Inquiet de perdre potentiellement un appui, al-Maliki a résisté durant plusieurs mois aux plans américains. En novembre dernier, il avait déclaré à Bush qu’il voulait que tous les soldats américains se retirent de Bagdad. Robert Gates a admis à la commission sénatoriale des Forces armées que Maliki « souhaitait mener cette opération seul, autrement dit laisser la capitale aux mains de l’armée irakienne à majorité chiite qui se concentrerait à combattre les guérillas arabes sunnites et qui ne lancerait pas d’attaque contre les sadristes». Toutefois, al-Maliki a fait savoir qu’il se plierait aux exigences de Washington. L’élite chiite qu’il représente ne semble pas prête à risquer le pouvoir et les privilèges qu’elle a obtenus sous l’occupation américaine.
Une pétition signée par un millier de militaires américains
Sur la chaîne de télévision PBS, George W. Bush a souligné que le nouveau rapport de l’Onu, publié hier mardi 16 janvier, estimant le nombre de civils irakiens tués l’année dernière à plus de 34 000, démontre qu’il faut «aider ce gouvernement à faire cesser les violences interconfessionnelles». Le président aura pourtant fort à faire pour convaincre les Américains dont 61% sont hostiles à son plan, selon un nouveau sondage réalisé par l’institut de recherche Pew.
La fronde pourrait également venir de l’armée américaine. Des soldats d’active ont remis au Congrès une pétition signée par un millier de militaires appelant à un retrait rapide des troupes américaines d’Irak.

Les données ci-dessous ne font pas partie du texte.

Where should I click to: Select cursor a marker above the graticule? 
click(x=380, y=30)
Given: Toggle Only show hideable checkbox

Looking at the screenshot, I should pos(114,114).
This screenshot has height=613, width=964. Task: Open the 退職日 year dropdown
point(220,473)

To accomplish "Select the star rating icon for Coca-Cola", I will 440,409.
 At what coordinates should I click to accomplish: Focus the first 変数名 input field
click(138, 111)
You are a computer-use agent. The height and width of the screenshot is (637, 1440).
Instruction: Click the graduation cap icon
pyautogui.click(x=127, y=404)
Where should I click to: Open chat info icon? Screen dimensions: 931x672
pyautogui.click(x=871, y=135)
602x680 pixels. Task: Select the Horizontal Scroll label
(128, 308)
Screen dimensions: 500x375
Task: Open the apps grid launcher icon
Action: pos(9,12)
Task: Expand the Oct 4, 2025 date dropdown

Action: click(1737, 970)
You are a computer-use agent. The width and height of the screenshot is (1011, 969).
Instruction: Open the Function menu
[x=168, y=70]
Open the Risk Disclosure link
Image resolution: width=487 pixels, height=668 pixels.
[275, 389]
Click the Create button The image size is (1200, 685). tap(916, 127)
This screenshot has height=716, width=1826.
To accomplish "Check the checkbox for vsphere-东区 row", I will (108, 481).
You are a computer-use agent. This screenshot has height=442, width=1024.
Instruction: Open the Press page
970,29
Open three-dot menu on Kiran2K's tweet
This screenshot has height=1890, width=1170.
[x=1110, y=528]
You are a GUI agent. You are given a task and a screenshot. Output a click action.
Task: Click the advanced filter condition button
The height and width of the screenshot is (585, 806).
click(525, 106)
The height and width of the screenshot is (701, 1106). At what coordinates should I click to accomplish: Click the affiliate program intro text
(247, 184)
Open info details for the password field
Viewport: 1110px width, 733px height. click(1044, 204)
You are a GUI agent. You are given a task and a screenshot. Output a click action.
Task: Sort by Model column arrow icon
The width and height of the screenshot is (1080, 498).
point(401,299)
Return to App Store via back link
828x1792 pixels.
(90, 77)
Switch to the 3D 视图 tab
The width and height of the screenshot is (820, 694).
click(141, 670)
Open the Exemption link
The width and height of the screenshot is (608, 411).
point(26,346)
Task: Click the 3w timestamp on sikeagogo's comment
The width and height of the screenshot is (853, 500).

Au terme de sa tournée au Moyen-Orient, la secrétaire d’Etat Condoleeza Rice n’a reçu qu’un «soutien prudent» des pays arabes à la nouvelle stratégie américaine, dont l’objectif est de déboucher sur «la stabilité, l’unité et la cohésion en Irak». Dans le monde arabe, la méfiance est toutefois généralisée envers le gouvernement de Nouri al-Maliki dont on estime qu’il sert les intérêts iraniens et vise uniquement à établir la domination chiite sur l’Irak, sans égard pour la minorité sunnite aux commandes du temps de Saddam Hussein.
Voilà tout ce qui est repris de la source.